Many people who reach out to me after reading my articles and books and listening to my podcasts
share that they experience physical pain—both intermittent and chronic. Having constant pain can make life very challenging. Meanwhile, many prescription and over-the-counter drugs
have severe side effects. The good news is that there are pain management
strategies that can address pain without medication.
An April 2011 article, published in the Journal of Neuroscience, described a study involving 15 healthy volunteers who had never before meditated. Over the course of four 20 minute classes they learned to meditate.
The volunteers were then subjected to 120 degree heat on small areas of their legs for five minutes, during which time researchers monitored their subjects’ brain activity through MRI's. Next, researchers applied the same five minute heat while the volunteers meditated. When compared to their non-meditative states, the volunteers’ pain perception dramatically decreased during their meditative states. In fact, they experienced a 40% pain reduction and a 57% pain unpleasantness reduction. These percentages represent greater pain-relieving effects than narcotics such as morphine, which typically reduces pain by 25%.
The MRI’s themselves also revealed that meditation reduced activity in the somatosensory cortex, which is an area of the brain that is involved in creating the perception of where and how intense pain is experienced. In fact, the scans taken before the meditation took place show high somatosensory cortex activity. But when the volunteers were meditating and the pain was being induced, their somatosensory cortex activity was undetectable.

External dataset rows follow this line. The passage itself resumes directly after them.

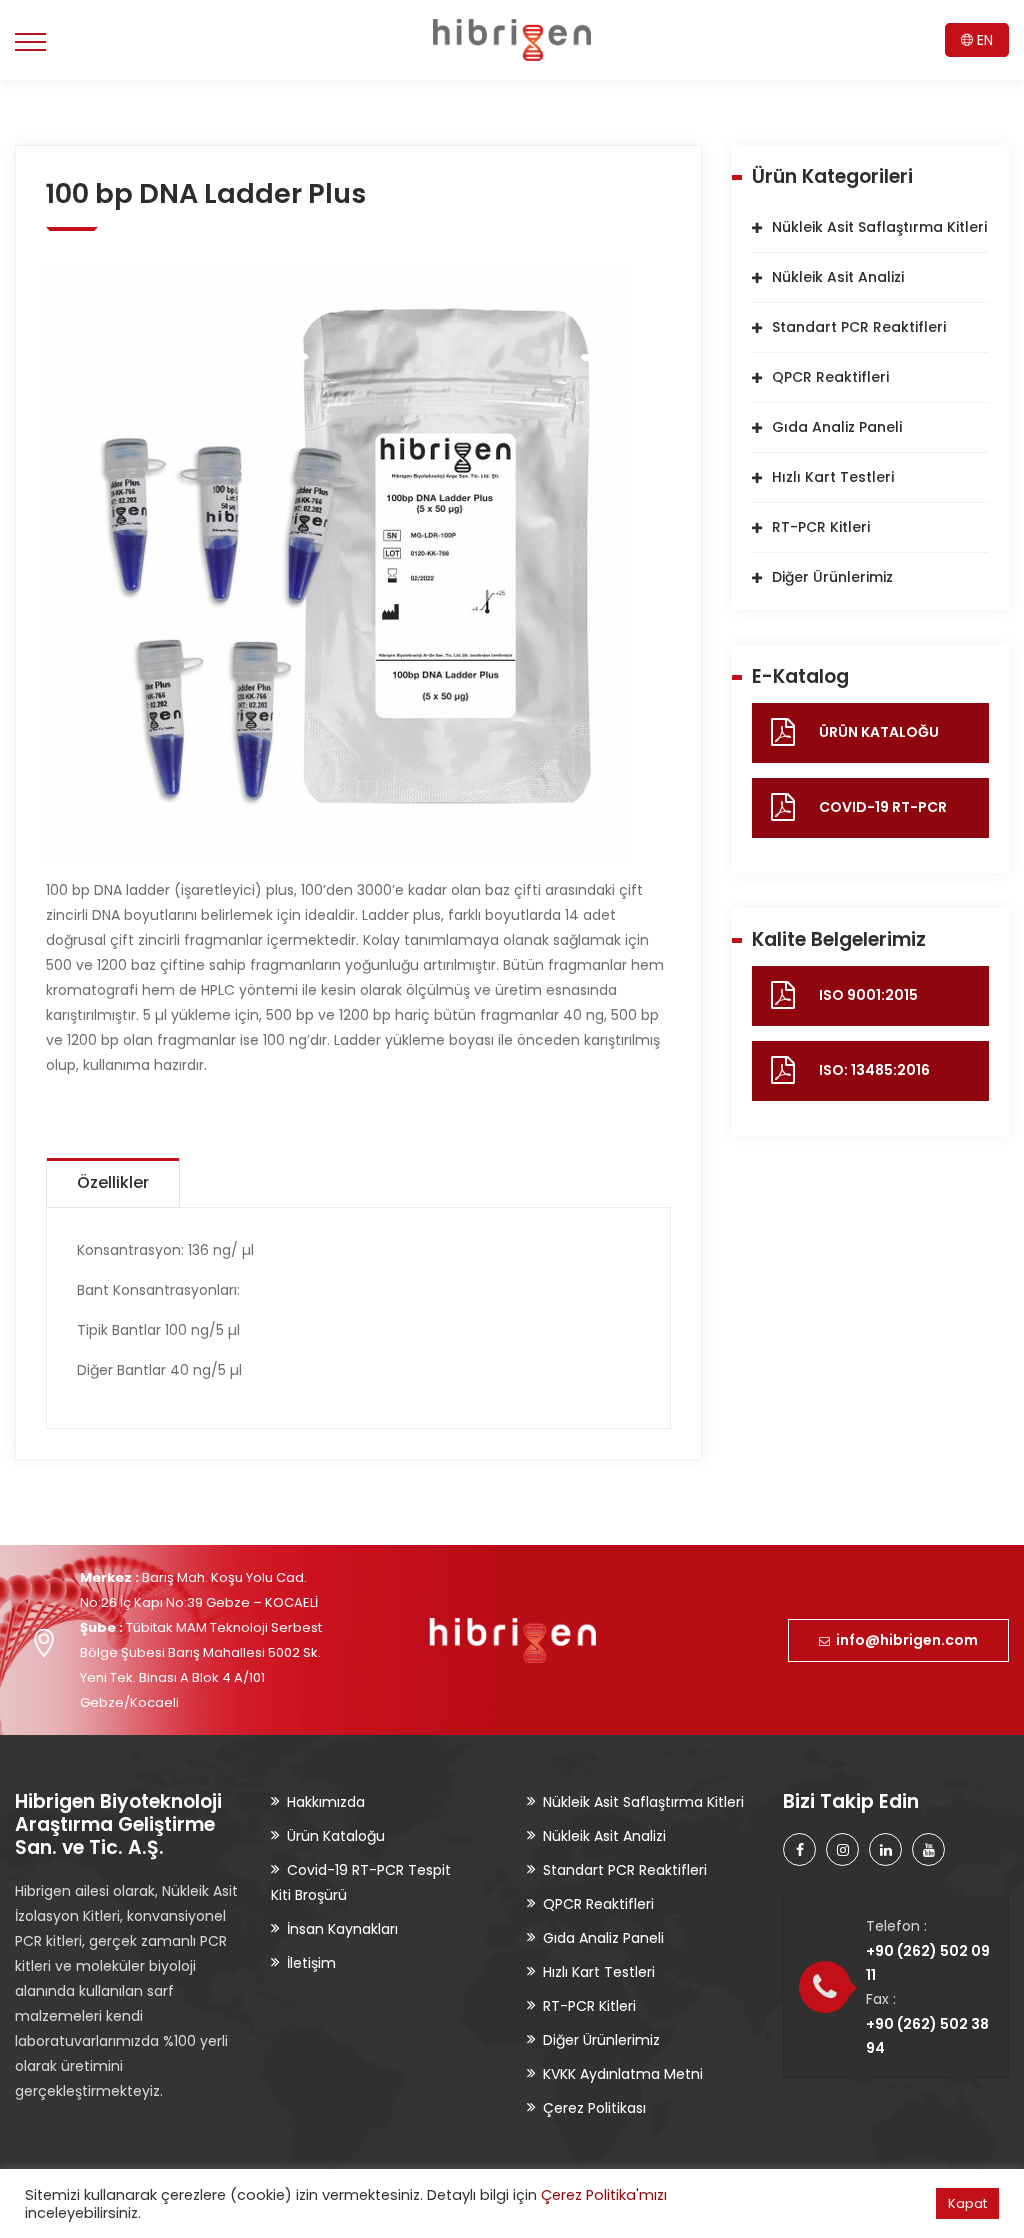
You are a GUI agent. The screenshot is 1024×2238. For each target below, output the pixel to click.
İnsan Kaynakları (342, 1929)
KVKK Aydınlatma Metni (623, 2074)
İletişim (311, 1963)
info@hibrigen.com (904, 1640)
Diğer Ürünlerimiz (832, 577)
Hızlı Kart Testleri (833, 477)
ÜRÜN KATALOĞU (879, 732)
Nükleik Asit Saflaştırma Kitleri (879, 227)
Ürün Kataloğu (336, 1836)
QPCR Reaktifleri (830, 377)
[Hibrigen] (512, 40)
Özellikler (113, 1182)
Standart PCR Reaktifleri (859, 327)
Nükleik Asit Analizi (838, 277)
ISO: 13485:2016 (874, 1070)
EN (983, 40)
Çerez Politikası (594, 2108)
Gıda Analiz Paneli (837, 427)
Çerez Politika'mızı (604, 2195)
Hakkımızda (326, 1802)
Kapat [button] (967, 2203)
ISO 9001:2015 (868, 995)
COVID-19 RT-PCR (883, 807)
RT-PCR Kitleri (821, 527)
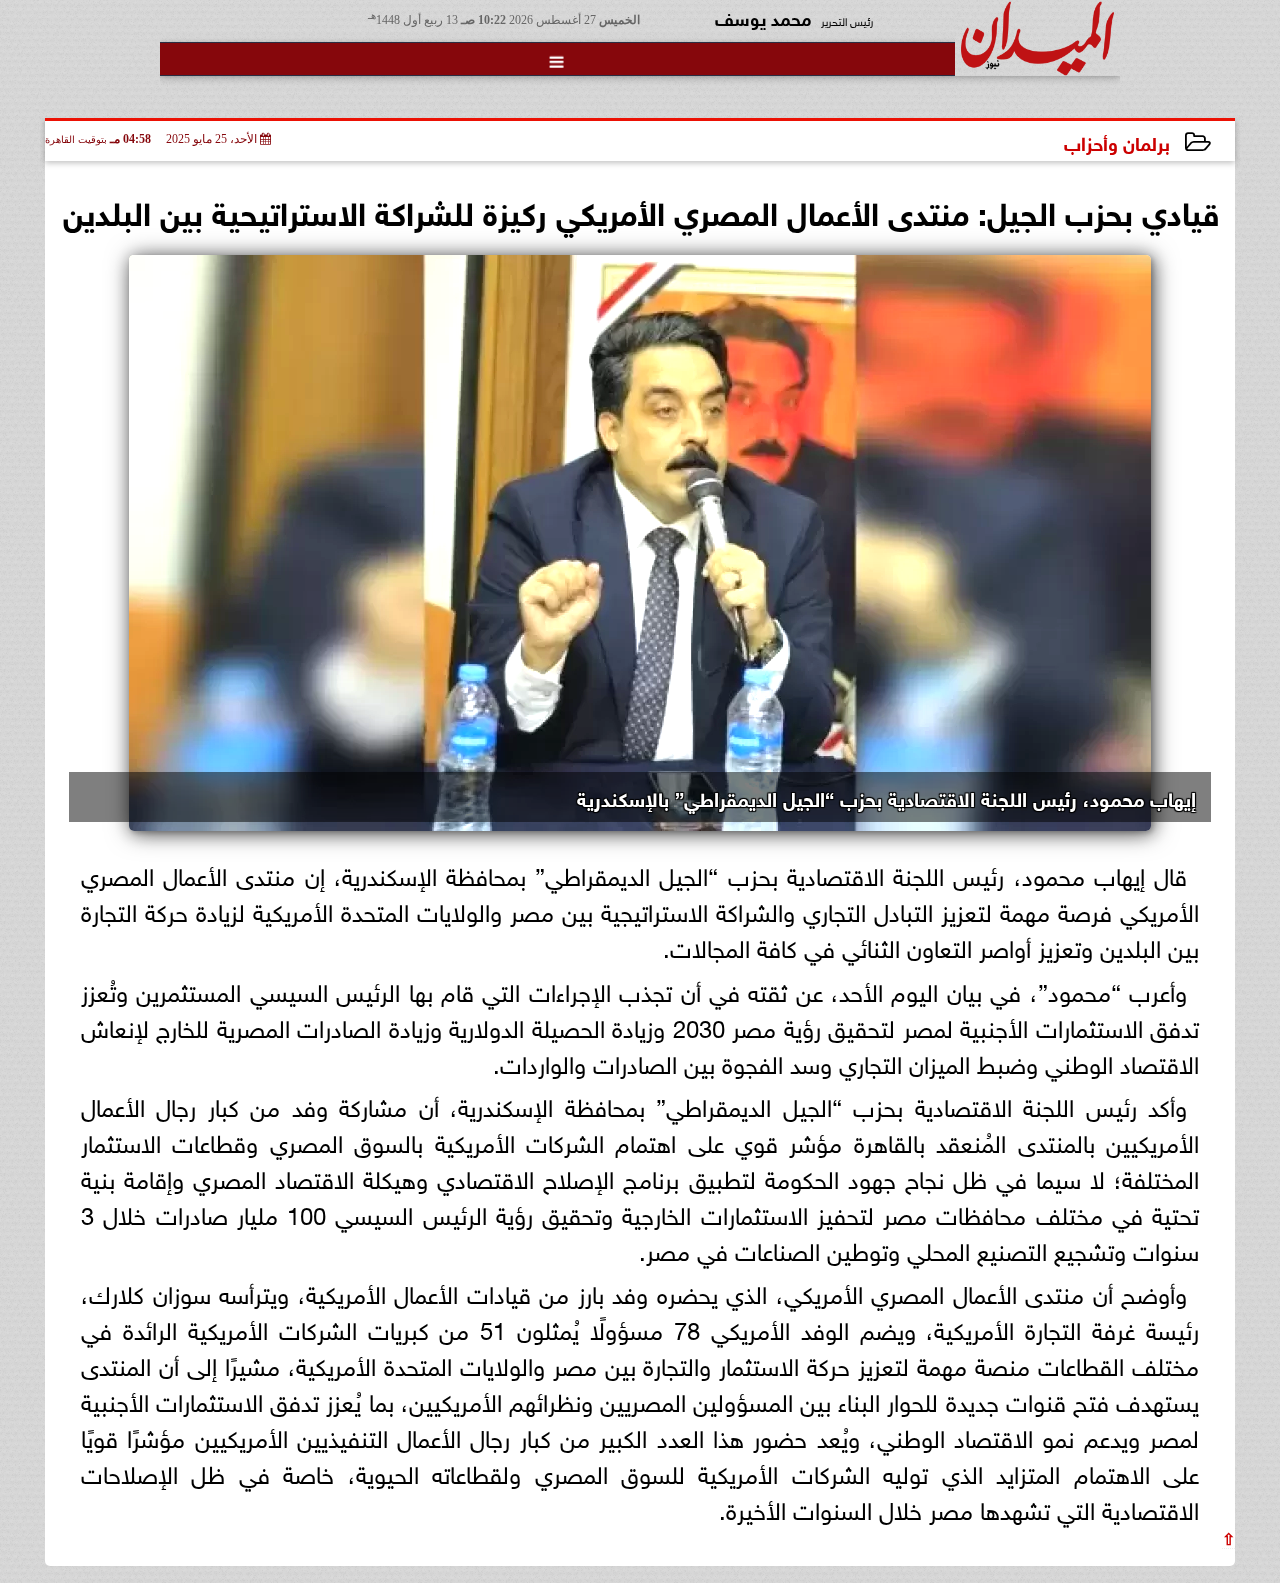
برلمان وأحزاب (1117, 141)
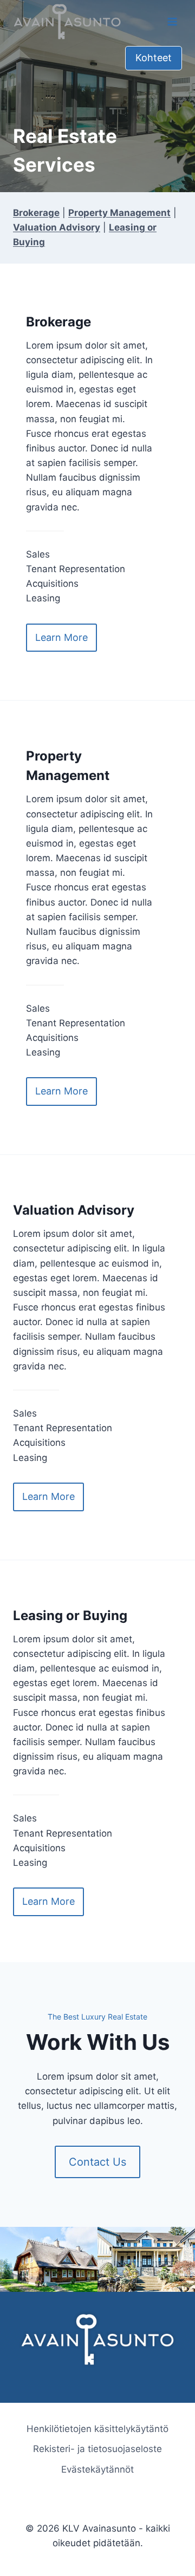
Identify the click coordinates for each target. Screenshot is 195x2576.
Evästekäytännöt (97, 2469)
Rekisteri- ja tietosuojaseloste (97, 2448)
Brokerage (36, 212)
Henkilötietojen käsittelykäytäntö (97, 2428)
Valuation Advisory (56, 227)
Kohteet (153, 57)
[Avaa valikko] (172, 21)
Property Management (119, 212)
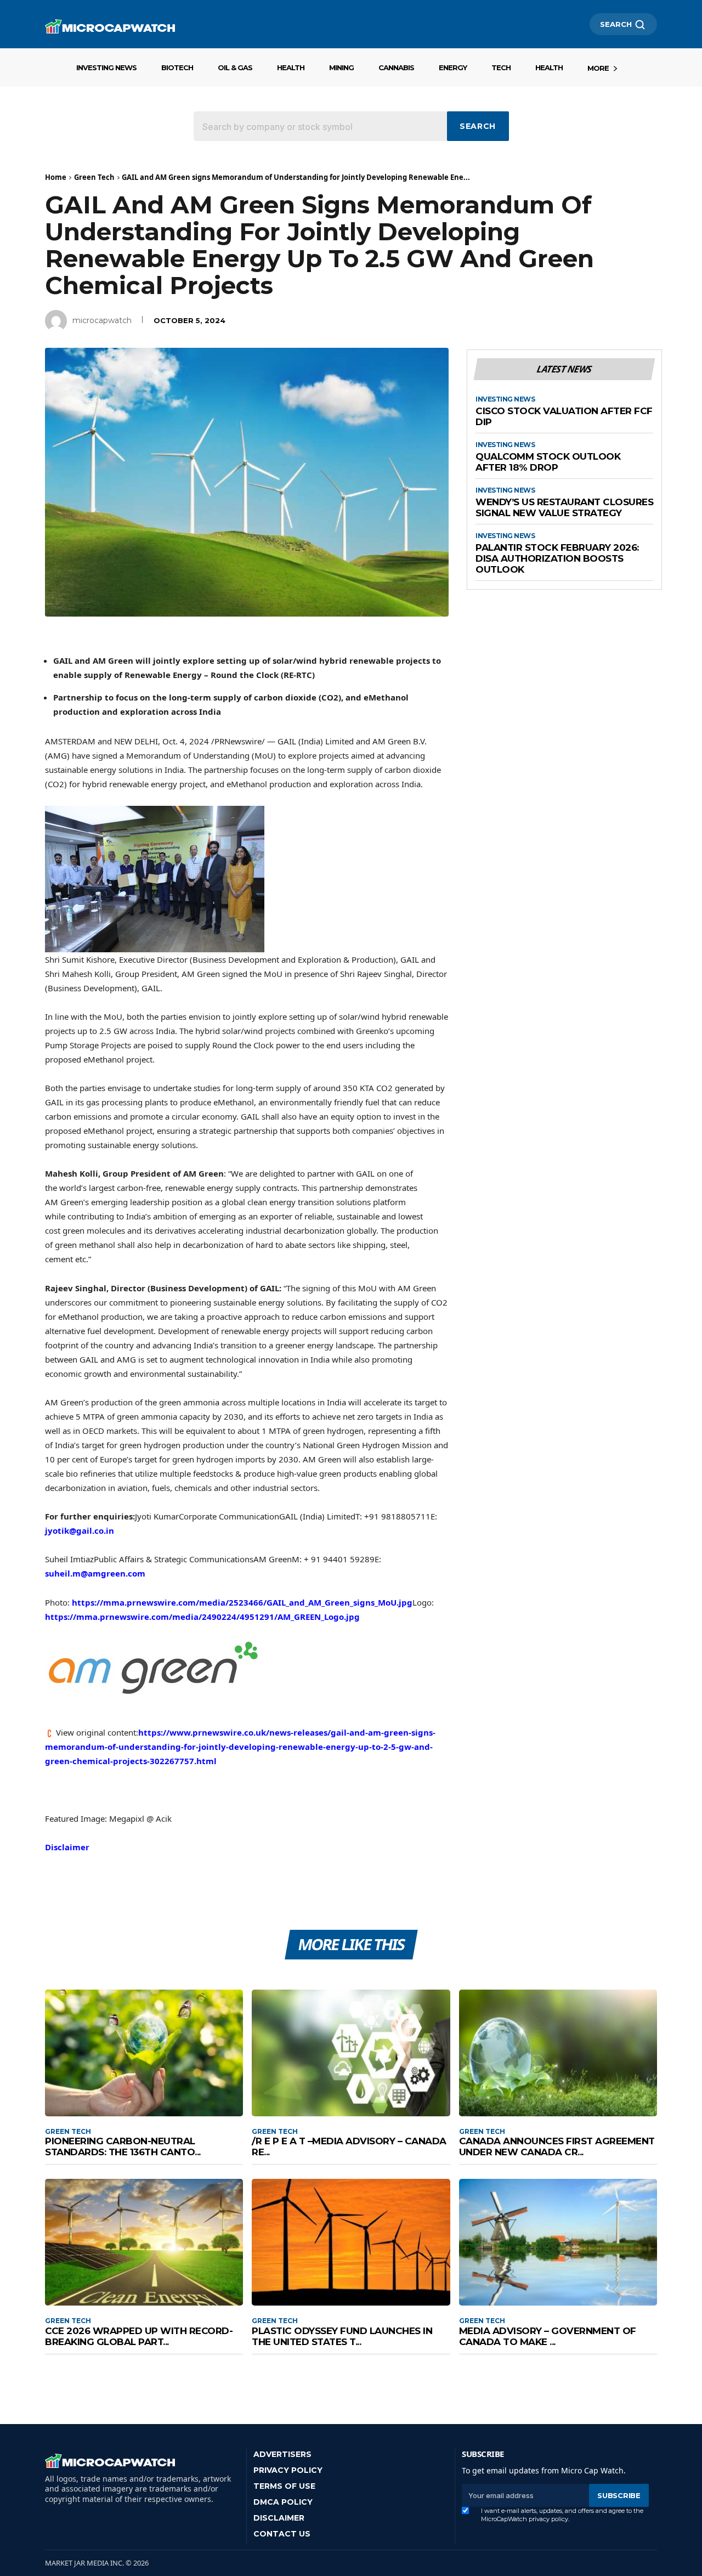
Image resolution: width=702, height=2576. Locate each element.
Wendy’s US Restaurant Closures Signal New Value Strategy (564, 507)
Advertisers (282, 2454)
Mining (341, 67)
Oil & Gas (235, 67)
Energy (453, 67)
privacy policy (548, 2519)
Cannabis (396, 67)
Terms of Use (284, 2486)
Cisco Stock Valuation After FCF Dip (564, 416)
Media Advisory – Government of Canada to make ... (547, 2336)
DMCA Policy (283, 2502)
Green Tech (94, 177)
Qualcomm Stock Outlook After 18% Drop (547, 462)
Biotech (177, 67)
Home (55, 177)
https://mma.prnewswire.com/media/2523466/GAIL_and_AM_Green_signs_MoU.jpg (242, 1602)
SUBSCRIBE (618, 2495)
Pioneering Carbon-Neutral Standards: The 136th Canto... (123, 2146)
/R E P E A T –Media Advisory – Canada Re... (349, 2146)
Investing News (106, 67)
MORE (598, 68)
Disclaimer (67, 1846)
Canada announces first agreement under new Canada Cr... (557, 2146)
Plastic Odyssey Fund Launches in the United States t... (342, 2336)
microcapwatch (102, 320)
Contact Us (281, 2534)
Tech (501, 67)
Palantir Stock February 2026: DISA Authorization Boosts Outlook (557, 558)
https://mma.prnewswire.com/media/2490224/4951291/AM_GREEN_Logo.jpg (202, 1616)
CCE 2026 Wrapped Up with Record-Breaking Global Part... (139, 2336)
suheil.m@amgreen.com (95, 1573)
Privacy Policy (287, 2470)
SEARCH (616, 24)
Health (290, 67)
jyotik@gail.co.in (79, 1530)
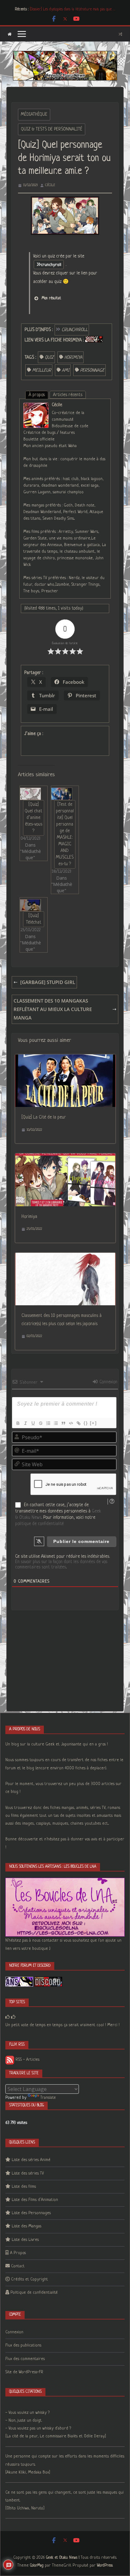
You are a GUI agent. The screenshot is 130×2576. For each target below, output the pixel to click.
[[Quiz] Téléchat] (30, 905)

Clearly, this study shows that practicing meditation is an effective way to address pain. And you’ll find multiple other studies that come to similar conclusions. So next time you experience a headache, next time you hurt, or if you’re suffering right now with chronic pain, consider the role that meditation can play in improving your life.
You may ask, “Dr. Puff, what’s wrong with taking medication if it works?” My answer is simple. As a licensed clinical psychologist, I’ve treated many people in my practice that have had to take pain medication; many have become addicted to it. Addiction to pain medication is a very common among those who have to use medication regularly. This addiction can have serious effects on a person’s life, personality, family, friends. In addition, many pain medications also have side effects on the body and its organs, which is why most doctors run medical and blood tests on patients who take strong medications regularly.
In my case, I recall slamming my finger in the car door. In fact, it was fully closed with my finger still lodged between the door and the frame. Once I freed my finger, I breathed slowly and deeply, and within 10 seconds the pain went away. I know that I have a very high tolerance for pain naturally, but I also believe that my quick recovery was a result of my regular meditation practice.
I encourage you to join me on this meditation journey. You may find that it will help you take on whatever pain you experience—whether small, large, chronic, or intermittent. Living with chronic pain is challenging at best. If you’ve been treating it through medication, consider the role that meditation can play in pain management. Even if, after picking up a regular meditation practice, you still find yourself requiring prescription drugs to decrease your pain, I believe that meditation will increase your overall quality of life. And the best part is that it's free and has no side effects.